To tackle this issue, the city is constructing a 25-kilometer-long tunnel known as the “Super Sewer,” which will redirect wastewater to treatment facilities outside the city and manage the surging volumes from heavy rainfall, thereby alleviating pressure on the aging sewer system.
Similarly, Chicago battles frequent flooding due to its swampy foundation. Short, intense rains have historically inundated the streets, exacerbated by the warming climate. This leads to wastewater contaminating Lake Michigan, the drinking water source for ten million residents.
Like Tokyo, Chicago has been enhancing its sewage infrastructure for years.
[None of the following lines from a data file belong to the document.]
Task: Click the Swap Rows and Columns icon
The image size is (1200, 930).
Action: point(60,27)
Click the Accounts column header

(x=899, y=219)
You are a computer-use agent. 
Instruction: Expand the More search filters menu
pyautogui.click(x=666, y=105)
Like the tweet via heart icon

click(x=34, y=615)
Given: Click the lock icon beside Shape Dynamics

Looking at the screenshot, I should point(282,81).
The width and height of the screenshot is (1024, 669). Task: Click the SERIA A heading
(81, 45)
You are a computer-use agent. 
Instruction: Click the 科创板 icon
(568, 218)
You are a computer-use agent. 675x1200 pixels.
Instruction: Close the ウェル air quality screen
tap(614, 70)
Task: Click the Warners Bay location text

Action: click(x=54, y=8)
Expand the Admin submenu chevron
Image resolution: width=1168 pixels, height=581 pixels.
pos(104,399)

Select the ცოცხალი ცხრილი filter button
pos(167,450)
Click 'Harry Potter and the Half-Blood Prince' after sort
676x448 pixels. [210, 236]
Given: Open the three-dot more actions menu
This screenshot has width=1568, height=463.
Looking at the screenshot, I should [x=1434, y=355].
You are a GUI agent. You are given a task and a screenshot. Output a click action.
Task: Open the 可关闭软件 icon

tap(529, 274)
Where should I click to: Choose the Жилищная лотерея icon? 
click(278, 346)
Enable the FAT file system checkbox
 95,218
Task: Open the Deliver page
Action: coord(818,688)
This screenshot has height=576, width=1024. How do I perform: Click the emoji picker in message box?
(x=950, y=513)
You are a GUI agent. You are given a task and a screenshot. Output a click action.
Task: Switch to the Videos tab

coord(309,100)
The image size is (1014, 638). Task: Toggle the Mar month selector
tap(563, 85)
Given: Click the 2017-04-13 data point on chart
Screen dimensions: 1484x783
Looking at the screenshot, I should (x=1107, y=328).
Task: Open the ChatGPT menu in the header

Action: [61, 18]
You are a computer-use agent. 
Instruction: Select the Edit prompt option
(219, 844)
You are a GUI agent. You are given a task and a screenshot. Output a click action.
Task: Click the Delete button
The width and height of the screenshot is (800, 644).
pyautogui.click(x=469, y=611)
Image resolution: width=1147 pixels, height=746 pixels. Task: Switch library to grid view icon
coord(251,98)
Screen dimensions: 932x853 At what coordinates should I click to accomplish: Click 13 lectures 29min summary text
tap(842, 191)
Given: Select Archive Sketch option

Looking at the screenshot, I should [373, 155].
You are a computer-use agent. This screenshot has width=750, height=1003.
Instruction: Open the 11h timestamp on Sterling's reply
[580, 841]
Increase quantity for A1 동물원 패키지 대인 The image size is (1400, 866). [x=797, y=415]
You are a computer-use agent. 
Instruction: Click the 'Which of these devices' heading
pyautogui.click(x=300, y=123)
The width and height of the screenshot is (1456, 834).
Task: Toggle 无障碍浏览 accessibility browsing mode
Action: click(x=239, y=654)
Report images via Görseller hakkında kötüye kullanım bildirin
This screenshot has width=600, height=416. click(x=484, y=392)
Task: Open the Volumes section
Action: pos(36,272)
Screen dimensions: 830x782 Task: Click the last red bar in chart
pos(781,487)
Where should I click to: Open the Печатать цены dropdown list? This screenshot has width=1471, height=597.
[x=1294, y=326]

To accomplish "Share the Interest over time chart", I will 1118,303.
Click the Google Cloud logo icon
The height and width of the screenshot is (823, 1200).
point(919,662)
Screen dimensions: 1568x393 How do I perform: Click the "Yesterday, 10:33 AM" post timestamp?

The city is currently developing the McCook Reservoir, designed to be the largest wastewater reservoir globally, with a capacity of nearly 38 million cubic meters, dwarfing the Underground Shrine in Tokyo. Slated for completion in 2029, it will store excess rainwater for treatment and subsequent release into rivers.
However, early assessments indicate that the reservoir will not suffice in light of the anticipated climate change impacts that were not fully accounted for during its planning phase.
Increasing Heavy Rainfall in Switzerland
What about Switzerland? While the country may not experience typhoons, it has seen a 12 percent increase in precipitation from heavy rainfalls since 1901. With ongoing global warming, heavy and extreme precipitation events are projected to intensify, even as average rainfall may decline. Urban infrastructure must be equipped to absorb and manage significant volumes of water in short periods.
Swiss cities predominantly focus on de-sealing strategies rather than merely increasing drainage capacity. “Modern urban planning is essential for effectively managing large quantities of water,” emphasizes urban development experts, highlighting the need for innovative solutions in the face of climate challenges.